[Records from a data source]
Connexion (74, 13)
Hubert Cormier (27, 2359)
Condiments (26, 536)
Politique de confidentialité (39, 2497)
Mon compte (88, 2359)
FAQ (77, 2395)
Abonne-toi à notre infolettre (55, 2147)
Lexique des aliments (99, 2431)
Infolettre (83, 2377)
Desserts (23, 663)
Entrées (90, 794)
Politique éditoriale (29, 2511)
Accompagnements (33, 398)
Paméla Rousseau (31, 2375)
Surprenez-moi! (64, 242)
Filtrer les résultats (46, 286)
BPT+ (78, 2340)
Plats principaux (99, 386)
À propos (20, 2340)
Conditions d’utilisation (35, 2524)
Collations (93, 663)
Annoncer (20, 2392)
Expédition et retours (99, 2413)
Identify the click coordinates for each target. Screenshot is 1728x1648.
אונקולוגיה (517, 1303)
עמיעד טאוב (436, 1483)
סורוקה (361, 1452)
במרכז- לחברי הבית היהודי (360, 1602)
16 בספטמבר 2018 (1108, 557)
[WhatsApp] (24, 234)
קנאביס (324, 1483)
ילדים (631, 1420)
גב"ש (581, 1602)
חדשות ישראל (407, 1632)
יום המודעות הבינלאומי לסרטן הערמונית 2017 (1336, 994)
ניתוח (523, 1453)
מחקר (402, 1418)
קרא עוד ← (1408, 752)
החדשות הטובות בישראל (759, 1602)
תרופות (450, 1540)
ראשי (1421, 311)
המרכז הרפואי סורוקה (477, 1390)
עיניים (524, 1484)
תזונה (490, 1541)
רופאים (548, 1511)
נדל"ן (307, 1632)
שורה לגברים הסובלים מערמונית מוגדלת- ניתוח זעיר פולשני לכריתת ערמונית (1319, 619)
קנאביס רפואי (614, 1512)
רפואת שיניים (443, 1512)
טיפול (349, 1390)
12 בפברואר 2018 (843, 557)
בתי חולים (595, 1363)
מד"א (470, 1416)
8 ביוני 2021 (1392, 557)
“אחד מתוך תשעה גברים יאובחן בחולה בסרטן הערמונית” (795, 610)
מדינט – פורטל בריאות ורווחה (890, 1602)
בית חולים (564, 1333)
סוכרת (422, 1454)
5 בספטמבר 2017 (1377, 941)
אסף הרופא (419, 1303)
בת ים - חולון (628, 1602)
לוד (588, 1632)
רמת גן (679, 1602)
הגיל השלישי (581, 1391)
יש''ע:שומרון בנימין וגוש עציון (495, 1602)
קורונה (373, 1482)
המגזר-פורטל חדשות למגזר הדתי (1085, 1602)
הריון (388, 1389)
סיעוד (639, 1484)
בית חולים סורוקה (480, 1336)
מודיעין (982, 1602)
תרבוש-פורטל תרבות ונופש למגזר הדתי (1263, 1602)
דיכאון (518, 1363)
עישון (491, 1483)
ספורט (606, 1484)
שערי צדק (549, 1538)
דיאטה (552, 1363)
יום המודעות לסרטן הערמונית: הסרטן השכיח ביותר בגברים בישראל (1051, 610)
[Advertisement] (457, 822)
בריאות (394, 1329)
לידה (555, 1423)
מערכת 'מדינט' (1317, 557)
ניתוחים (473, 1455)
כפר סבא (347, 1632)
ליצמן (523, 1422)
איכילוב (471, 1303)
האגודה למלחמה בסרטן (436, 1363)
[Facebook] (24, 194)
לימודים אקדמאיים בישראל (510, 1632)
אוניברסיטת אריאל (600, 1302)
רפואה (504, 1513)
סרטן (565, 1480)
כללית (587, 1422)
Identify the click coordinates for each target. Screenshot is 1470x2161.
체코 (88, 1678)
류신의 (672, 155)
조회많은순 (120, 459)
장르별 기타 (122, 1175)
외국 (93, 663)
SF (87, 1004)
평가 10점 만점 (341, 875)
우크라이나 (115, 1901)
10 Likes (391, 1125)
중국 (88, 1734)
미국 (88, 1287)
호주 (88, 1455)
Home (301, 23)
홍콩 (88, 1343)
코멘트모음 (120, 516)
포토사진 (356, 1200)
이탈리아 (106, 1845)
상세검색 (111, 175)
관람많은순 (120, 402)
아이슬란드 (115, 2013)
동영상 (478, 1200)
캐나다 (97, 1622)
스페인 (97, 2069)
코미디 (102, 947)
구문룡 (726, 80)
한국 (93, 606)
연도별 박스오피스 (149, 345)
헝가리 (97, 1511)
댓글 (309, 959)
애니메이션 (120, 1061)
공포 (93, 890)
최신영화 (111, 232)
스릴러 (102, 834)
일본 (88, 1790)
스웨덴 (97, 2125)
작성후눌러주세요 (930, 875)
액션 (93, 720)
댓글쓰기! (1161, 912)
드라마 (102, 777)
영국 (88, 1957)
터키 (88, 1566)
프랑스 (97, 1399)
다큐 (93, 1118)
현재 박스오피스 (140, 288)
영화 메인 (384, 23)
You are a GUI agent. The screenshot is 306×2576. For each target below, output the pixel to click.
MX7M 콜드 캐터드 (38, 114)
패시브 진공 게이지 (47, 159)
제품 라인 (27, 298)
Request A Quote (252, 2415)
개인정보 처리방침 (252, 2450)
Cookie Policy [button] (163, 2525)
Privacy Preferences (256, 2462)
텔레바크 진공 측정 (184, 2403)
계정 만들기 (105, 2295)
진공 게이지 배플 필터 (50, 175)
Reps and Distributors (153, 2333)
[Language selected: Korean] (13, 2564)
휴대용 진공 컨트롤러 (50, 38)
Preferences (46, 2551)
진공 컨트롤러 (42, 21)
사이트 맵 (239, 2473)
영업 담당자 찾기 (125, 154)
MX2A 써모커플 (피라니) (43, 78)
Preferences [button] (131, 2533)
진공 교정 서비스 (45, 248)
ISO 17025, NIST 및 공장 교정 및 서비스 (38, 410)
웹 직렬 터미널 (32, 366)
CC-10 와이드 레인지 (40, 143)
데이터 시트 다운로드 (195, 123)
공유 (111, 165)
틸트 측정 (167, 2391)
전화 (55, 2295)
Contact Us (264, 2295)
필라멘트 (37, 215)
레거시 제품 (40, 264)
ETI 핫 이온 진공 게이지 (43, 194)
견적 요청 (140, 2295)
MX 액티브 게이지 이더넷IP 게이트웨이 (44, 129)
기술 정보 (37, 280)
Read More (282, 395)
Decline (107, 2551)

**Try it:** Restate every line of the data above exactly as it was written.

**Response area:**
Connexion (74, 13)
Hubert Cormier (27, 2359)
Condiments (26, 536)
Politique de confidentialité (39, 2497)
Mon compte (88, 2359)
FAQ (77, 2395)
Abonne-toi à notre infolettre (55, 2147)
Lexique des aliments (99, 2431)
Infolettre (83, 2377)
Desserts (23, 663)
Entrées (90, 794)
Politique éditoriale (29, 2511)
Accompagnements (33, 398)
Paméla Rousseau (31, 2375)
Surprenez-moi! (64, 242)
Filtrer les résultats (46, 286)
BPT+ (78, 2340)
Plats principaux (99, 386)
À propos (20, 2340)
Conditions d’utilisation (35, 2524)
Collations (93, 663)
Annoncer (20, 2392)
Expédition et retours (99, 2413)
Identify the click coordinates for each target. Screenshot is 1728x1648.
אונקולוגיה (517, 1303)
עמיעד טאוב (436, 1483)
סורוקה (361, 1452)
במרכז- לחברי הבית היהודי (360, 1602)
16 בספטמבר 2018 (1108, 557)
[WhatsApp] (24, 234)
קנאביס (324, 1483)
ילדים (631, 1420)
גב"ש (581, 1602)
חדשות ישראל (407, 1632)
יום המודעות הבינלאומי לסרטן הערמונית 2017 (1336, 994)
ניתוח (523, 1453)
מחקר (402, 1418)
קרא עוד ← (1408, 752)
החדשות הטובות בישראל (759, 1602)
תרופות (450, 1540)
ראשי (1421, 311)
המרכז הרפואי סורוקה (477, 1390)
עיניים (524, 1484)
תזונה (490, 1541)
רופאים (548, 1511)
נדל"ן (307, 1632)
שורה לגברים הסובלים מערמונית מוגדלת- ניתוח זעיר פולשני לכריתת ערמונית (1319, 619)
קנאביס רפואי (614, 1512)
רפואת שיניים (443, 1512)
טיפול (349, 1390)
12 בפברואר 2018 (843, 557)
בתי חולים (595, 1363)
מד"א (470, 1416)
8 ביוני 2021 (1392, 557)
“אחד מתוך תשעה גברים יאובחן בחולה בסרטן הערמונית” (795, 610)
מדינט – פורטל בריאות ורווחה (890, 1602)
בית חולים (564, 1333)
סוכרת (422, 1454)
5 בספטמבר 2017 (1377, 941)
אסף הרופא (419, 1303)
בת ים - חולון (628, 1602)
לוד (588, 1632)
רמת גן (679, 1602)
הגיל השלישי (581, 1391)
יש''ע:שומרון בנימין וגוש עציון (495, 1602)
קורונה (373, 1482)
המגזר-פורטל חדשות למגזר הדתי (1085, 1602)
הריון (388, 1389)
סיעוד (639, 1484)
בית חולים סורוקה (480, 1336)
מודיעין (982, 1602)
תרבוש-פורטל תרבות ונופש למגזר הדתי (1263, 1602)
דיכאון (518, 1363)
עישון (491, 1483)
ספורט (606, 1484)
שערי צדק (549, 1538)
דיאטה (552, 1363)
יום המודעות לסרטן הערמונית: הסרטן השכיח ביותר בגברים בישראל (1051, 610)
[Advertisement] (457, 822)
בריאות (394, 1329)
לידה (555, 1423)
מערכת 'מדינט' (1317, 557)
ניתוחים (473, 1455)
כפר סבא (347, 1632)
ליצמן (523, 1422)
איכילוב (471, 1303)
האגודה למלחמה בסרטן (436, 1363)
[Facebook] (24, 194)
לימודים אקדמאיים בישראל (510, 1632)
אוניברסיטת אריאל (600, 1302)
רפואה (504, 1513)
סרטן (565, 1480)
כללית (587, 1422)
Identify the click coordinates for each target. Screenshot is 1470x2161.
체코 (88, 1678)
류신의 (672, 155)
조회많은순 (120, 459)
장르별 기타 (122, 1175)
외국 (93, 663)
SF (87, 1004)
평가 10점 만점 (341, 875)
우크라이나 (115, 1901)
10 Likes (391, 1125)
중국 (88, 1734)
미국 (88, 1287)
호주 (88, 1455)
Home (301, 23)
홍콩 (88, 1343)
코멘트모음 (120, 516)
포토사진 (356, 1200)
이탈리아 (106, 1845)
상세검색 (111, 175)
관람많은순 (120, 402)
아이슬란드 (115, 2013)
동영상 (478, 1200)
캐나다 (97, 1622)
스페인 (97, 2069)
코미디 (102, 947)
구문룡 (726, 80)
한국 (93, 606)
연도별 박스오피스 (149, 345)
헝가리 (97, 1511)
댓글 (309, 959)
애니메이션 (120, 1061)
공포 (93, 890)
최신영화 (111, 232)
스릴러 (102, 834)
일본 (88, 1790)
스웨덴 (97, 2125)
작성후눌러주세요 (930, 875)
액션 (93, 720)
댓글쓰기! (1161, 912)
드라마 (102, 777)
영국 (88, 1957)
터키 (88, 1566)
프랑스 (97, 1399)
다큐 (93, 1118)
현재 박스오피스 (140, 288)
영화 메인 (384, 23)
You are a GUI agent. The screenshot is 306×2576. For each target below, output the pixel to click.
MX7M 콜드 캐터드 (38, 114)
패시브 진공 게이지 (47, 159)
제품 라인 (27, 298)
Request A Quote (252, 2415)
개인정보 처리방침 (252, 2450)
Cookie Policy [button] (163, 2525)
Privacy Preferences (256, 2462)
텔레바크 진공 측정 (184, 2403)
계정 만들기 (105, 2295)
진공 게이지 배플 필터 (50, 175)
Reps and Distributors (153, 2333)
[Language selected: Korean] (13, 2564)
휴대용 진공 컨트롤러 (50, 38)
Preferences (46, 2551)
진공 컨트롤러 (42, 21)
사이트 맵 (239, 2473)
영업 담당자 찾기 (125, 154)
MX2A 써모커플 (피라니) (43, 78)
Preferences [button] (131, 2533)
진공 교정 서비스 (45, 248)
ISO 17025, NIST 및 공장 교정 및 서비스 (38, 410)
웹 직렬 터미널 (32, 366)
CC-10 와이드 레인지 (40, 143)
데이터 시트 다운로드 (195, 123)
공유 (111, 165)
틸트 측정 (167, 2391)
전화 (55, 2295)
Contact Us (264, 2295)
필라멘트 (37, 215)
레거시 제품 (40, 264)
ETI 핫 이온 진공 게이지 (43, 194)
견적 요청 (140, 2295)
MX 액티브 게이지 이더넷IP 게이트웨이 (44, 129)
기술 정보 (37, 280)
Read More (282, 395)
Decline (107, 2551)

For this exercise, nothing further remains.